— Start of Excerpt provided —
Back-propagation network simplifies energy-use prediction

March 1, 2010
A back-propagation neural network can easily predict the energy consumption of a pipeline system with fewer mathematical statistics than other methods and a simple pretreatment of the original data.

A back-propagation neural network can easily predict the energy consumption of a pipeline system with fewer mathematical statistics than other methods and a simple pretreatment of the original data.

The energy consumption prediction uses different nonlinear influence factors by learning the operation data of a certain pipeline via the BP neural network. Calculated results show a prediction error within 5%, capable of satisfying engineering demand.

No uniform selection criterion exists for the number of nodes in the latent layer. The selection of a latent layer and its number of nodes, however, do influence the degree of nonlinear error and therefore need further study.

The prediction uses actual pipeline operation data and therefore will only improve as more data are monitored and recorded and more influence factors emerge.

Background

Fuel oil and electricity consumption account for most of pipeline operating costs. Improving efficiency requires analysis of energy consumption trends and identification of the weak links in energy utilization. Energy consumption prediction for pipeline systems remains an immature science despite considerable research.

One proposed energy-consumption prediction model applies regression treatment to a pipeline's operation data.1 Computations using the regression method, however, are lengthy and its prediction accuracy is low. It also is incapable of predicting energy consumption at any chosen throughput point.

The gray theory method needs fewer samples, simple calculations, and has a wide range of application. Its accuracy, however, is not ideal because it only considers throughput even though many factors can affect a pipeline's energy consumption.2

An artificial neural network (ANN) model belongs to a latent-formula model and is capable of self-organizing, self-adaptability, and self-learning.3-4 BP neural network is a supervised training, multi-layer back-propagation neural network. It can perform discretionary nonlinear mapping.

The relation between a pipeline system's energy consumption, its facilities, and operating scheme is complicated.5-9 This article describes the mapping relation between energy consumption and different factors, including throughput, as simulated by BP neural network for the Zhong-Luo oil pipeline.

Thermal energy

Equation 1 defines effective heat load at an oil transport station. Equation 1 shows the energy needed to heat oil depends on throughput, oil density, specific heat capacity, and the difference between inlet temperature and outlet temperature at the oil transport station.
— End of Excerpt provided —
### Exercises
[a] Answer these questions from the article on pipeline energy-use prediction:
(i) Within what percentage does the prediction error fall?
(ii) For which oil pipeline was the mapping relation simulated?
(iii) Which two kinds of consumption account for most pipeline operating costs?
[b] Please copy the stretch from "Equation 1 defines" through "the oil transport station." in the article on pipeline energy-use prediction.
The entries that come next have no connection to the article on pipeline energy-use prediction.
— Start of Recorded data —
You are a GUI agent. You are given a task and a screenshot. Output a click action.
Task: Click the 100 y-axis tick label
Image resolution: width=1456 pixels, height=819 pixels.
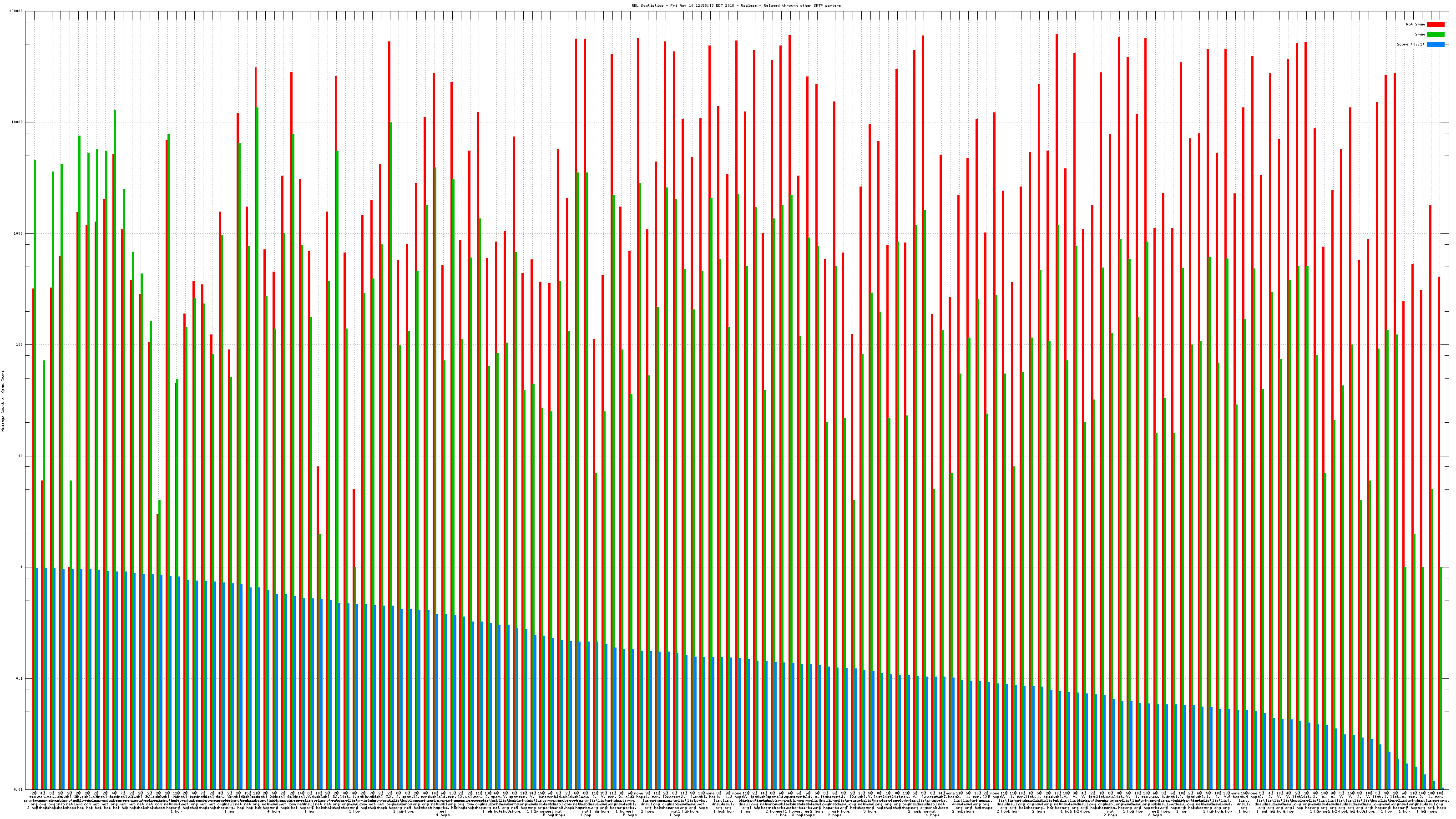pos(20,345)
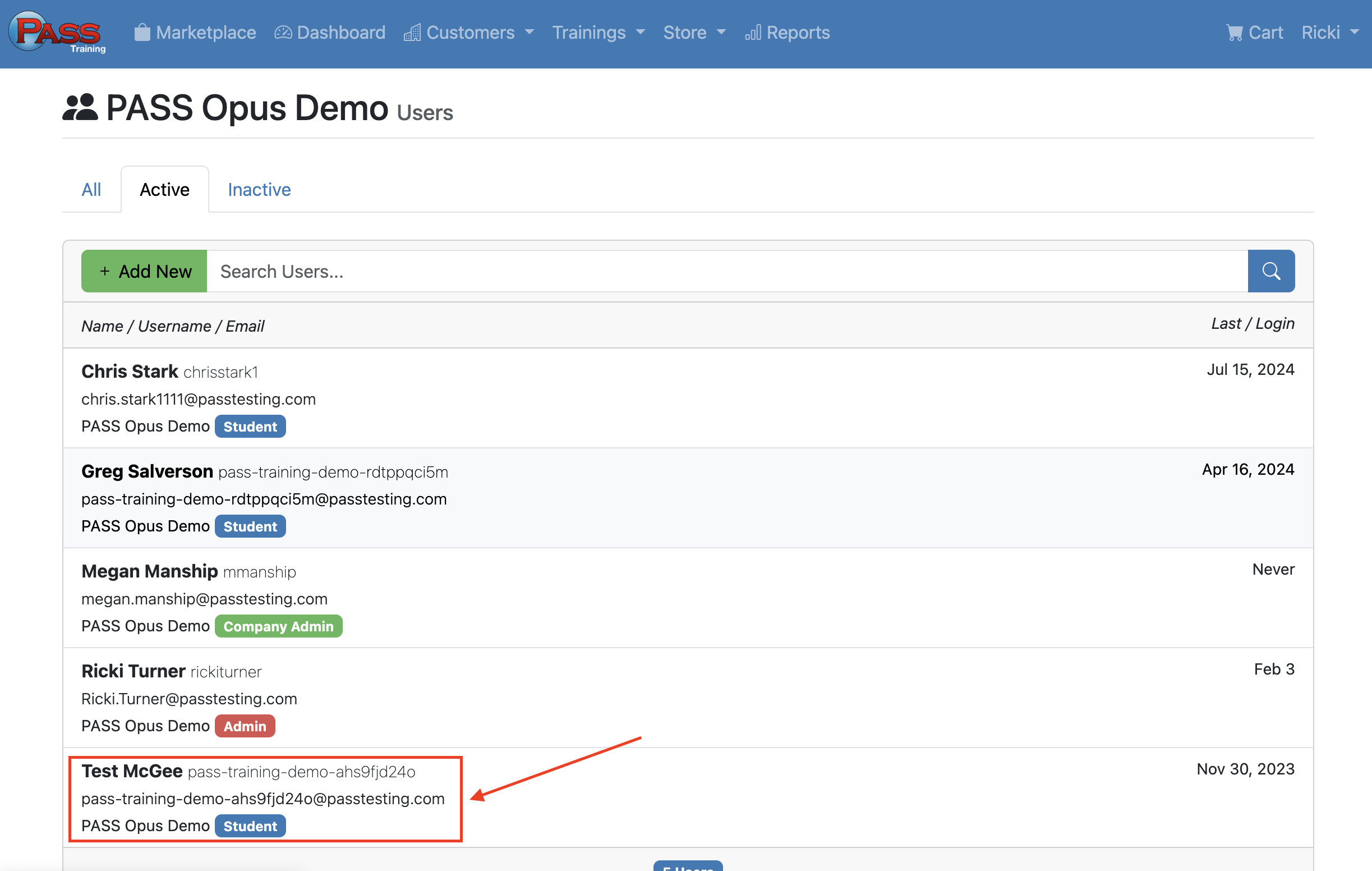The height and width of the screenshot is (871, 1372).
Task: Open the Store dropdown menu
Action: 694,33
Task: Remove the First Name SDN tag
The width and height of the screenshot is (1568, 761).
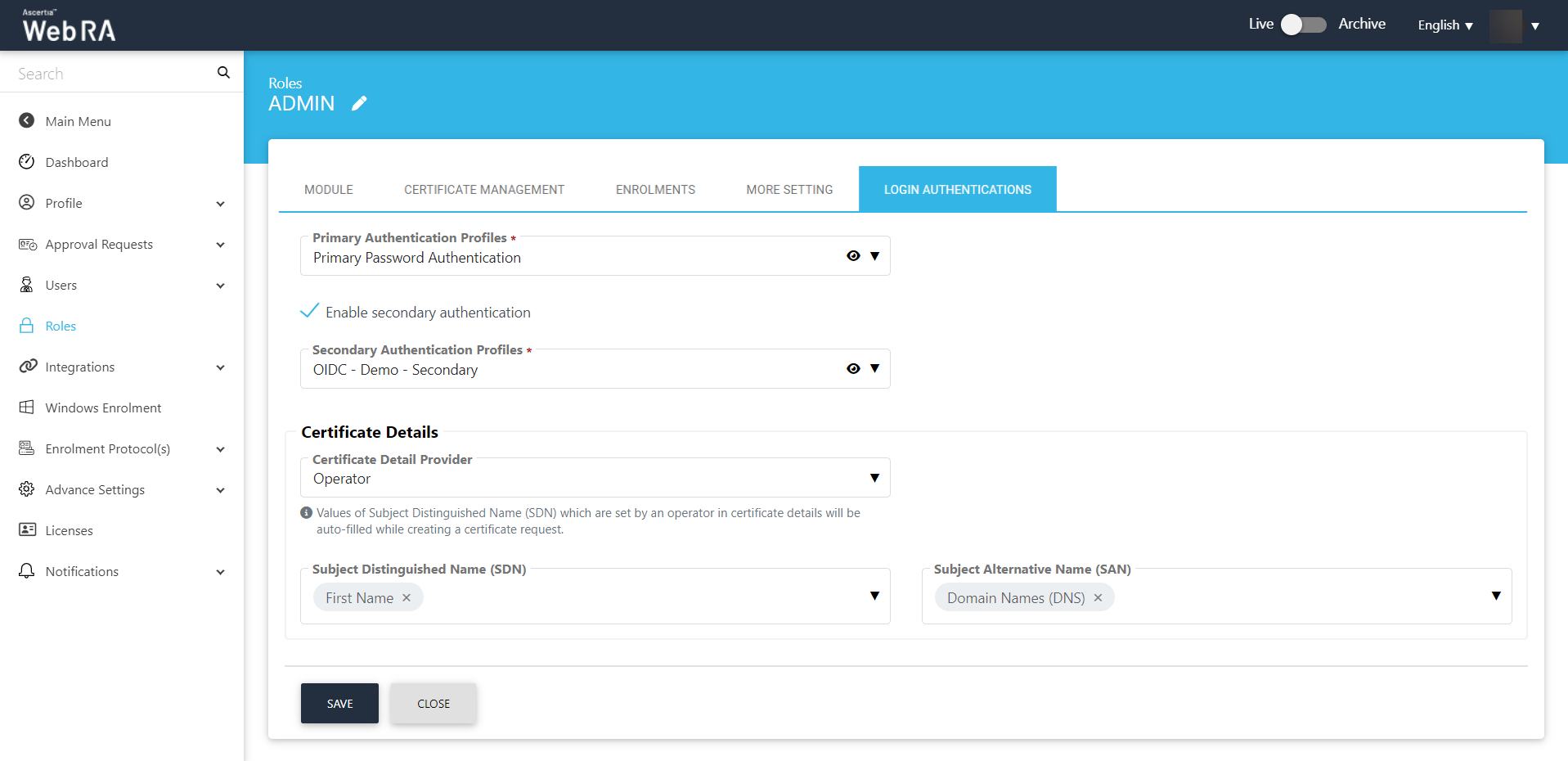Action: (407, 598)
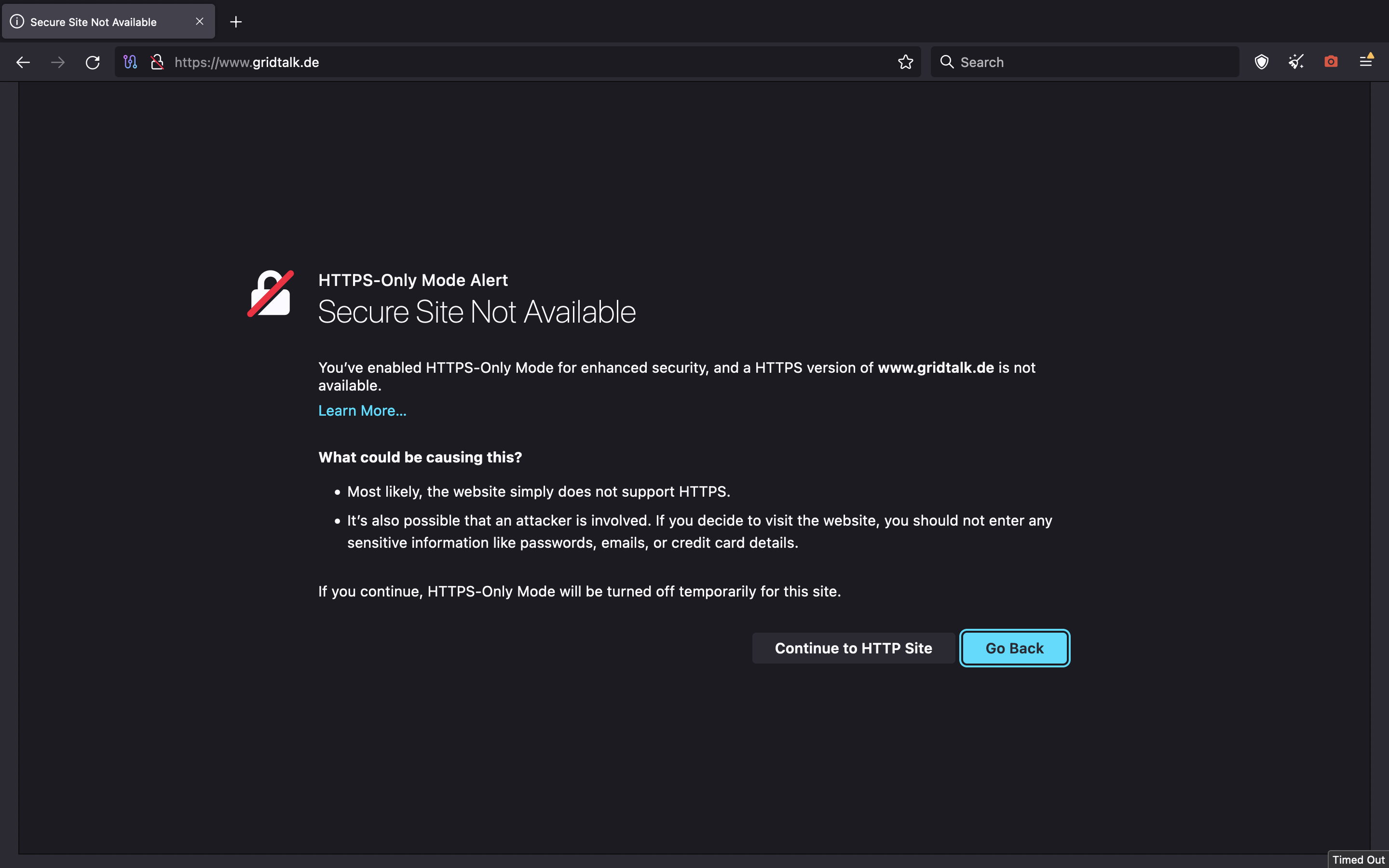Click the Continue to HTTP Site button
1389x868 pixels.
point(853,648)
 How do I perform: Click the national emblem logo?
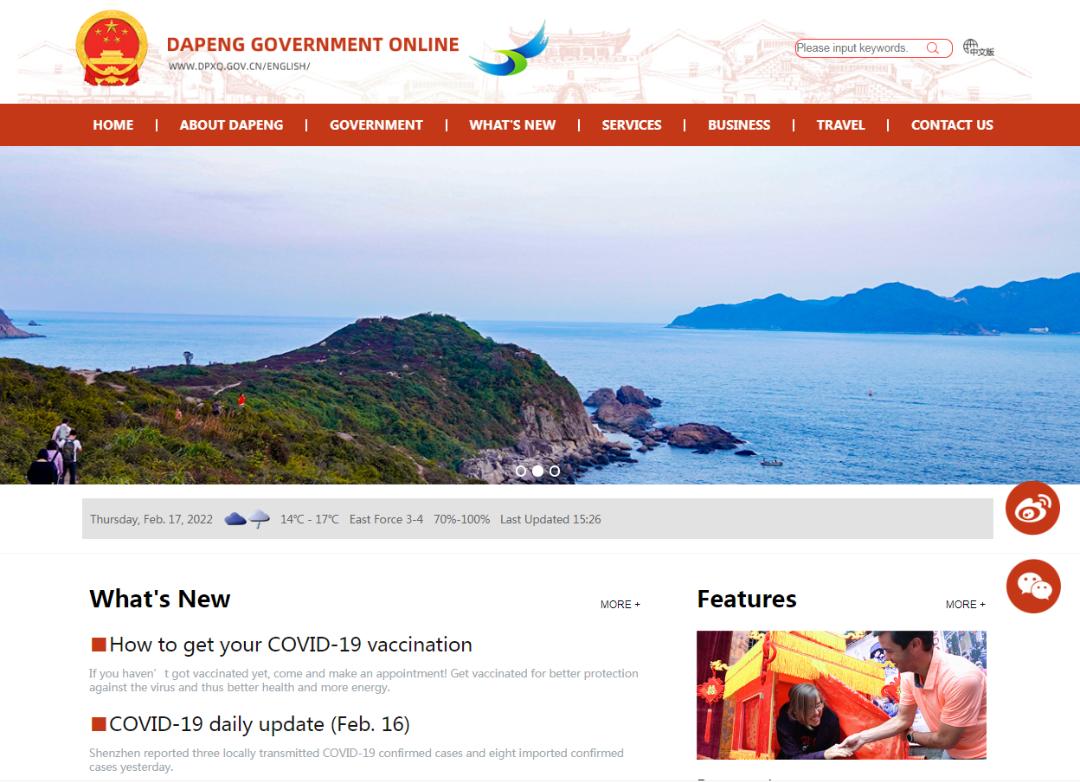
— End of Recorded data —
### Results
[a]
(i) Within 5%
(ii) The Zhong-Luo oil pipeline
(iii) Fuel oil and electricity consumption

[b]
Equation 1 defines effective heat load at an oil transport station. Equation 1 shows the energy needed to heat oil depends on throughput, oil density, specific heat capacity, and the difference between inlet temperature and outlet temperature at the oil transport station.